• Seçilen Metin

Çirkin Cumhuriyet ve Mânâ’sız Maneviyat »
By Mehmet Yılmaz on Ağu 10, 2010 in atatürkçülük, Çirkinlik, Güzellik, Kemalizm, Sanat, vicdan | 140 Comments
“Ruhunda müzik olmayan, ahenkli bir müzikle duygulanmayan bir adam ancak ihanet, içten pazarlık ve tecavüz için vardır. Ruhunun halleri gece gibi ölümcül bir sessizlik ve hisleri Cehennemlerin Efendisi Erebus gibidir. Kollayın kendinizi böyle bir adamdan! Müzik dinleyelim.” (William Shakespeare, Venedik Taciri, Sahne 20*)
Çirkin Cumhuriyet
Atatürkçülüğün tarih sahnesinden silinmeye yüz tuttuğu şu günlerde insan kendi kendisine “geriye ne kaldı?” diye sormadan edemiyor. Hangi güzellik kaldı geriye Atatürkçülükten?
1923’ten bu yana sanat adına yapılan şeylerin çirkinliği dikkatinizi çekti mi hiç? Atatürkçüler çirkin bir rejim kurdular. Zorla okullarda okutulmasa Cumhuriyet dönemi şiiri, edebiyatı olmayacaktı. “Bayrağım, seni selâmlamadan uçan kuşun yuvasını bozacağım” diye bir şiir vardı meselâ. Vatan sevgisiyle kuş nefretini birleştirebilen bir sanat oldu Atatürkçü sanat. Bunu çocukluğumda (zorla) ezberlemiş ve törenlerde bağıra bağıra okumuştum, sene 1977.

• Sağlanan Veriler

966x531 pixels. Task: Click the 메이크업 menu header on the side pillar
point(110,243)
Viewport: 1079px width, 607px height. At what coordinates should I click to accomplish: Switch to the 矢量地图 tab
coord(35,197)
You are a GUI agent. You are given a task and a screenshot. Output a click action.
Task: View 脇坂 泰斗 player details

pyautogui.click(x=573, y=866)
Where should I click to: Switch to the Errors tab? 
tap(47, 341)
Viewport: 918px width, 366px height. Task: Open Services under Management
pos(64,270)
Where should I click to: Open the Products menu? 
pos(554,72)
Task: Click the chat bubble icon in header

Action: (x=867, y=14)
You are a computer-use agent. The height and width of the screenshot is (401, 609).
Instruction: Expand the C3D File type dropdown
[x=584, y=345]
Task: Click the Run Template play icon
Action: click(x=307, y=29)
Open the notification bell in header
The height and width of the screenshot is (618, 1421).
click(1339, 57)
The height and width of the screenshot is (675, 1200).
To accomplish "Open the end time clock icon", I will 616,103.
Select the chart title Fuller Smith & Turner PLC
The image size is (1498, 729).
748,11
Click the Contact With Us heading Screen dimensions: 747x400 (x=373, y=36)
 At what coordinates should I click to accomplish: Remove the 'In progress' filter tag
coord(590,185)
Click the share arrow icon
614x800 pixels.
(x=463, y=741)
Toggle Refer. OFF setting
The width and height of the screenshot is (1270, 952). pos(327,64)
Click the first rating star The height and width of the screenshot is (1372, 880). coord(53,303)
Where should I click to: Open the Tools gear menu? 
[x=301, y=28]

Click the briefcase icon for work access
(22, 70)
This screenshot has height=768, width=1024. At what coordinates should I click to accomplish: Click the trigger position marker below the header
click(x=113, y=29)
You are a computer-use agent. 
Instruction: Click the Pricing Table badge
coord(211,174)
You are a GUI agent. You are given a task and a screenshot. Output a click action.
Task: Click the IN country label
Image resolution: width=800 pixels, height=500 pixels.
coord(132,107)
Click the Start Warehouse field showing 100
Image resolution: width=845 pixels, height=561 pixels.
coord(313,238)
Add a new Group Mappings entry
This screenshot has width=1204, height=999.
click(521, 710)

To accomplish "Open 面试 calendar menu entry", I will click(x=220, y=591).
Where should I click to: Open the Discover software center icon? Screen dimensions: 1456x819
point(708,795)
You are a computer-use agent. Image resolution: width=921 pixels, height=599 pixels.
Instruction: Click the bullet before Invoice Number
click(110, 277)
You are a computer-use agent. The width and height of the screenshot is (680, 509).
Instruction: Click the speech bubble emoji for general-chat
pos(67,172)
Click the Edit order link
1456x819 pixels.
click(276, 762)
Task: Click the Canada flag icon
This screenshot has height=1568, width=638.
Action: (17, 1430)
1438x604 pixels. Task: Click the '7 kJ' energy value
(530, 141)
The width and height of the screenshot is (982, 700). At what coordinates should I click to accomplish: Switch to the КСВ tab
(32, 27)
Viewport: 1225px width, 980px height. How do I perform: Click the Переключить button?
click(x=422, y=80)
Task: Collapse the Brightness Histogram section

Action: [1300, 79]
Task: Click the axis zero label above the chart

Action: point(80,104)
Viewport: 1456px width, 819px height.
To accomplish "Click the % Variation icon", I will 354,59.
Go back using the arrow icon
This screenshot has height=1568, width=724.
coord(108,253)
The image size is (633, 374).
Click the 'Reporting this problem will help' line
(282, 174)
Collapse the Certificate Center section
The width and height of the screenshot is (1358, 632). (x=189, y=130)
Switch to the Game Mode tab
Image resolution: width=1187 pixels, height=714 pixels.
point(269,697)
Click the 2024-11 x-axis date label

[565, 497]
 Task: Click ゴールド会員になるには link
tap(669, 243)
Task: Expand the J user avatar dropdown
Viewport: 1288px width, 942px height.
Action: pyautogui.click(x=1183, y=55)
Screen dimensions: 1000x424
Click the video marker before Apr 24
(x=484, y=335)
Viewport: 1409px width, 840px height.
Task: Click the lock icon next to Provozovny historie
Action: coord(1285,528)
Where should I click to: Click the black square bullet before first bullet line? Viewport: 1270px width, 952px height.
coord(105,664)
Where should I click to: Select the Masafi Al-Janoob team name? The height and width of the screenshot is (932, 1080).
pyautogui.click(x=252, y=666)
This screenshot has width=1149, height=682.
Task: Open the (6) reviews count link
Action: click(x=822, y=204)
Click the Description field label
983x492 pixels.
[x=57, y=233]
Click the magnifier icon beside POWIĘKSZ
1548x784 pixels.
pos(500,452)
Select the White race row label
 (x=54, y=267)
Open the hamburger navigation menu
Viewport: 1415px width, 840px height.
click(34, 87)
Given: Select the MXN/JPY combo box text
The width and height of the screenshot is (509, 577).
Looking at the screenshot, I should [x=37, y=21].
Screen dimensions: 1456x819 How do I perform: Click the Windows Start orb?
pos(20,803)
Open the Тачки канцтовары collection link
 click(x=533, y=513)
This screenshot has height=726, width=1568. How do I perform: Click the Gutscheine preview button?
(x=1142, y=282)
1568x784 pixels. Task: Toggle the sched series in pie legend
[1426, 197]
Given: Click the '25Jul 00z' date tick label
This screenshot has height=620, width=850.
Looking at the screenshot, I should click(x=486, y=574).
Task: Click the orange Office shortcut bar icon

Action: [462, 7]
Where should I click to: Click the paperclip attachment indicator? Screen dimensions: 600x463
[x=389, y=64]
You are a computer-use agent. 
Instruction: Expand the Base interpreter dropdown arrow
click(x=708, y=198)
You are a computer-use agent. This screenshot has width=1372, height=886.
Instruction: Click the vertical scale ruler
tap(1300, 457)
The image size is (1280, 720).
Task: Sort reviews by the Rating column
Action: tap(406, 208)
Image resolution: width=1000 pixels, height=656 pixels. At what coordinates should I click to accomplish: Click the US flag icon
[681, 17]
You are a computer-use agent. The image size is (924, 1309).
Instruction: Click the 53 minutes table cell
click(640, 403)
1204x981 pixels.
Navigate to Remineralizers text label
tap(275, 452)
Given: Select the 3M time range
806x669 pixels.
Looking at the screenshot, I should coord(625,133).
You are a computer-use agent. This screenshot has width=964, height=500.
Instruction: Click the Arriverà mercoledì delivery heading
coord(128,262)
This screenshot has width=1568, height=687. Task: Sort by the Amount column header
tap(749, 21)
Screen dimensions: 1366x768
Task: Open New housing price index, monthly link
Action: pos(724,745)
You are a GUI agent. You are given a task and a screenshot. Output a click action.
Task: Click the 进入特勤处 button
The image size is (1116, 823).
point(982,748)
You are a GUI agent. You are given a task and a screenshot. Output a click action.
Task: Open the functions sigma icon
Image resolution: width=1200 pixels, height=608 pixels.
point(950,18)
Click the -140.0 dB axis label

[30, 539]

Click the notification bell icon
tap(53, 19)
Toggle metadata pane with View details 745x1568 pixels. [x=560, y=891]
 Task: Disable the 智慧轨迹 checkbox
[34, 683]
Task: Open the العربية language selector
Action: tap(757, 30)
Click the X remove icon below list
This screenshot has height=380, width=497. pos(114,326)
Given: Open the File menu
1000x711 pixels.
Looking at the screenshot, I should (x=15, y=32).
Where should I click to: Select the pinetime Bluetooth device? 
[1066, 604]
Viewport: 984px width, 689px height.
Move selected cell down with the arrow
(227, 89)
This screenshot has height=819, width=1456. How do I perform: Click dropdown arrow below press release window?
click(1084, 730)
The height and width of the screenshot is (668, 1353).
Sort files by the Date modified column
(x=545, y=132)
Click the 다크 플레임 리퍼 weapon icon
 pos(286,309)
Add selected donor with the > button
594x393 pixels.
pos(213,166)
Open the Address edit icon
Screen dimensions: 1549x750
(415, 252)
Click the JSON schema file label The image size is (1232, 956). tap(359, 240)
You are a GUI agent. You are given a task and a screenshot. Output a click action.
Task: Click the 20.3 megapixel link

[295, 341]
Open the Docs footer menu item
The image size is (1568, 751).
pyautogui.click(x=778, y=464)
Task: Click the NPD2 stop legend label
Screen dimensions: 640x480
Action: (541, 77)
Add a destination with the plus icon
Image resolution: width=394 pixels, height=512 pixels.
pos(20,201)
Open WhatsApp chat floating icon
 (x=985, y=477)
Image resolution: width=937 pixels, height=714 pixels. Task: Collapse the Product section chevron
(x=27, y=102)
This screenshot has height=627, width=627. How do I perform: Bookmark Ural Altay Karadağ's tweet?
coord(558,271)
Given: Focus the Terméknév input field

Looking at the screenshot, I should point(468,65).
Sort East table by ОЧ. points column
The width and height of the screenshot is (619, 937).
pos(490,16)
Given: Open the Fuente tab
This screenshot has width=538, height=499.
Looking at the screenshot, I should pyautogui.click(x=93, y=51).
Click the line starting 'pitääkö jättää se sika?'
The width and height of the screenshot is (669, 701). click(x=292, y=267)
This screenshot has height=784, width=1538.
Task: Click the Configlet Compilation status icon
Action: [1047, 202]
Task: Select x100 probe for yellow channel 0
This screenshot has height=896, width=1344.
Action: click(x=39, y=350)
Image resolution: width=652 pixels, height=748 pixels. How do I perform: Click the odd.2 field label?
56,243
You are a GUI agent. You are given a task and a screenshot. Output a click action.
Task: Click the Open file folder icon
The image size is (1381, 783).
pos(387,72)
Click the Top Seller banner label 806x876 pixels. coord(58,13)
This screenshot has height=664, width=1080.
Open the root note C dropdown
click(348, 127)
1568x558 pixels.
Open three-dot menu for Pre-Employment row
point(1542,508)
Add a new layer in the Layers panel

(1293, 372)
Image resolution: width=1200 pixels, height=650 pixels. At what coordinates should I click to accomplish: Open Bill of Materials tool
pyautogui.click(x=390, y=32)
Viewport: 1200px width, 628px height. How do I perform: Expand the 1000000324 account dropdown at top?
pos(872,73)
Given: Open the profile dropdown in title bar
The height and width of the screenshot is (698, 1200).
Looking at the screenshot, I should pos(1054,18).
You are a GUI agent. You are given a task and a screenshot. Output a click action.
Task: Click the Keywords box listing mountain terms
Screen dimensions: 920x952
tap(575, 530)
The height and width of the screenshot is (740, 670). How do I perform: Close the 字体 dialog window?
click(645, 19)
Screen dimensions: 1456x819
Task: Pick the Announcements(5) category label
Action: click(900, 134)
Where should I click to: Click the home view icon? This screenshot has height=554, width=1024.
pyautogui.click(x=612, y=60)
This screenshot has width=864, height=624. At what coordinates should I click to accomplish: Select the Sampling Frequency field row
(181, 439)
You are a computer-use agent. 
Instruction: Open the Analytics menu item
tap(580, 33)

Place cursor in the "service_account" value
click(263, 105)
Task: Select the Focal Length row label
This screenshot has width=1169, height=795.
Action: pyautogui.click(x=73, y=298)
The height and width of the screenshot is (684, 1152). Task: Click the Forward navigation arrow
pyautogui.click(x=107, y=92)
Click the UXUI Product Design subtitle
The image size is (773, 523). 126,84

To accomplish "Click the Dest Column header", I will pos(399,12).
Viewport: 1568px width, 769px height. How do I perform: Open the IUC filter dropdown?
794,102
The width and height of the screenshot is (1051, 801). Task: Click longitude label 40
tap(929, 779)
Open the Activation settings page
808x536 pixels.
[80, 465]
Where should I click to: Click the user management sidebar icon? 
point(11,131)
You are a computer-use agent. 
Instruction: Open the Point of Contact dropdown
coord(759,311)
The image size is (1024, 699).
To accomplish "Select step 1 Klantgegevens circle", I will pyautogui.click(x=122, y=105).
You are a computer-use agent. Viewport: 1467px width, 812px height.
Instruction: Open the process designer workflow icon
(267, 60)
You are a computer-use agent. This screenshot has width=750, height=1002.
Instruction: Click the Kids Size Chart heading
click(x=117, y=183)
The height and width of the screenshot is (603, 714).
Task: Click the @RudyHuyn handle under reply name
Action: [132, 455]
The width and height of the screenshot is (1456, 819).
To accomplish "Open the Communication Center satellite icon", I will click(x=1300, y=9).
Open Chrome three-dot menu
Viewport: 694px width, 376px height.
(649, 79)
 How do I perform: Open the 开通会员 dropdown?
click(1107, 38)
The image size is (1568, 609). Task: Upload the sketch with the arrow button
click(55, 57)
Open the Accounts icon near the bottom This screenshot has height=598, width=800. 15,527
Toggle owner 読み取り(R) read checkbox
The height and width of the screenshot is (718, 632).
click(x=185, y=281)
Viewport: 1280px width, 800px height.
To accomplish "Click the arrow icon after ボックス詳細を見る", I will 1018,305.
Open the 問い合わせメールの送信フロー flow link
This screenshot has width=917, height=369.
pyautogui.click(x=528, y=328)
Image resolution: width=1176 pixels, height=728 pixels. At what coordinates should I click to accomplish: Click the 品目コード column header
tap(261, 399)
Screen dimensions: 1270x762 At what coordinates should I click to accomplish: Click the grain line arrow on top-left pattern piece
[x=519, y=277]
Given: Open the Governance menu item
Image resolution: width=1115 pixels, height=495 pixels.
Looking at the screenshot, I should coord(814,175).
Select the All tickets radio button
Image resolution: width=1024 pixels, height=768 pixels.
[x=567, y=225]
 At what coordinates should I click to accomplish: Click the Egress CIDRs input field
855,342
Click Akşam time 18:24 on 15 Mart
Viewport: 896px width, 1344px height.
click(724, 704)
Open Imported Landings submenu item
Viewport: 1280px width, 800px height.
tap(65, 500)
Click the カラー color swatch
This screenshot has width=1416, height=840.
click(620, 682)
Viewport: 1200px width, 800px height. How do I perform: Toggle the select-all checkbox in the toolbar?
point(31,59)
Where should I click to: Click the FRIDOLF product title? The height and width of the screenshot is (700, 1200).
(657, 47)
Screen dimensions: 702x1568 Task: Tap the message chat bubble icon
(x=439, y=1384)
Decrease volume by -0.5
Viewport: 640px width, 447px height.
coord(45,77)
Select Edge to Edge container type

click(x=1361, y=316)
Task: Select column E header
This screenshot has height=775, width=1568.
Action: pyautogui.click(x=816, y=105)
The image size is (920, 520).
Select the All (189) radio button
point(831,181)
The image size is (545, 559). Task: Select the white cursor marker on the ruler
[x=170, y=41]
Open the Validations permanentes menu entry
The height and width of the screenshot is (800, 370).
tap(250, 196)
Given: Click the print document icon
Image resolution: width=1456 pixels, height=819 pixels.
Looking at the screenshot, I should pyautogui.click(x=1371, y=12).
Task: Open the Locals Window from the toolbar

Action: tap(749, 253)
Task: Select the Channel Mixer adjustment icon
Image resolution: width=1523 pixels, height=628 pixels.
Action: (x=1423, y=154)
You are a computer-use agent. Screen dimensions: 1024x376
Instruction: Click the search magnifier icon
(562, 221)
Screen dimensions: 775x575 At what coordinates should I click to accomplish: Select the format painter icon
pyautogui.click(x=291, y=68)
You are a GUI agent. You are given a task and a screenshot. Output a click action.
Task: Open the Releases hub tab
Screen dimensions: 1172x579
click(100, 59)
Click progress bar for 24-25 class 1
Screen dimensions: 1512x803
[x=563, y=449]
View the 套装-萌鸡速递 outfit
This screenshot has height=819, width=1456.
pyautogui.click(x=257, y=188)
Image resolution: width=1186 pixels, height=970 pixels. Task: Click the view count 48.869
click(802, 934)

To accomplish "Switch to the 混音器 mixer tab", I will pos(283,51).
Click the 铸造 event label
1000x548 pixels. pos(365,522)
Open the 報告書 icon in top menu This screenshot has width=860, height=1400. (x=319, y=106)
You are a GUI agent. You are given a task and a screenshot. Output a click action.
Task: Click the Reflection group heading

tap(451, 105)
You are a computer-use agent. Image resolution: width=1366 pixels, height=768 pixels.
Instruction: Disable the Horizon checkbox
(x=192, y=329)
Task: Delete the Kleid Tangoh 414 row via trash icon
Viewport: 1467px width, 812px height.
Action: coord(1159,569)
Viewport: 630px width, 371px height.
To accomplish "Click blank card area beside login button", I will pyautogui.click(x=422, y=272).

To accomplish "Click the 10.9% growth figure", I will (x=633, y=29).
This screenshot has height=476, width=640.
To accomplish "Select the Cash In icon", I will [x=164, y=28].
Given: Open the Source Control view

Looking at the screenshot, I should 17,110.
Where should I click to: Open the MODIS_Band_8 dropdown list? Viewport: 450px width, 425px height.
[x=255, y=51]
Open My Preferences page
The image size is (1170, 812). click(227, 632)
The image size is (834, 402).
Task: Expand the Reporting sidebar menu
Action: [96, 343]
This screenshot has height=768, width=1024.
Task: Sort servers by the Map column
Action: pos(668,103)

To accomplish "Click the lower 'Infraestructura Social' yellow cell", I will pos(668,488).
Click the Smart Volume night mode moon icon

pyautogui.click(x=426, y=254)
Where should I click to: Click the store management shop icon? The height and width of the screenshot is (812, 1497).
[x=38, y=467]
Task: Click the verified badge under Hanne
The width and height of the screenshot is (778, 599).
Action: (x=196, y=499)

• Yapılacaklar
[1] Çirkin Cumhuriyet yazısında “Çirkin Cumhuriyet ve” sözlerinden “kaldı geriye Atatürkçülükten?” sözlerine kadar olan kısmı, “Erebus” sözünü “Hades” ile değiştirerek yeniden yazar mısınız?
[2] Çirkin Cumhuriyet yazısını son cümlesinden sonrasıyla sürdürür müsünüz?
Buradaki kayıtları kullanmanız gerekmiyor.

• Görev Görev Yanıtlar
[1]
Çirkin Cumhuriyet ve Mânâ’sız Maneviyat »
By Mehmet Yılmaz on Ağu 10, 2010 in atatürkçülük, Çirkinlik, Güzellik, Kemalizm, Sanat, vicdan | 140 Comments
“Ruhunda müzik olmayan, ahenkli bir müzikle duygulanmayan bir adam ancak ihanet, içten pazarlık ve tecavüz için vardır. Ruhunun halleri gece gibi ölümcül bir sessizlik ve hisleri Cehennemlerin Efendisi Hades gibidir. Kollayın kendinizi böyle bir adamdan! Müzik dinleyelim.” (William Shakespeare, Venedik Taciri, Sahne 20*)
Çirkin Cumhuriyet
Atatürkçülüğün tarih sahnesinden silinmeye yüz tuttuğu şu günlerde insan kendi kendisine “geriye ne kaldı?” diye sormadan edemiyor. Hangi güzellik kaldı geriye Atatürkçülükten?

[2]
“Önce Vatan” yazılı çıplak tepeler, insan kanıyla çizilmiş Atatürk resimleri ve Türk bayrakları. Rüküş ve çağdaş Atatürkçü kadınlar…
Atatürkçü sanat çirkindir çünkü sanat değildir. Yeme-içmeye, düşmandan korunmaya odaklıdır. Faydaya, faydacılığa dönüktür. İnsanlardan faydalanmak, onları rejim için kullanmak isteyen bir boyacılık, bir propaganda vardır karşımızda. Bu boya-sanat ölüm korkumuza hitap eder başta. Propaganda ve reklâm mertebesindeki Atatürkçü Sanat nefsimizi yani hayvanî yönümüzü diri tutar. Kan, soy, ırk kibrini kamçılar. İntikam alma arzusunu körükler. Ruh’a “gıda” olmaz Atatürkçü sanat. İnsanî yönümüz, aklımız, vicdanımız nasiplenmez.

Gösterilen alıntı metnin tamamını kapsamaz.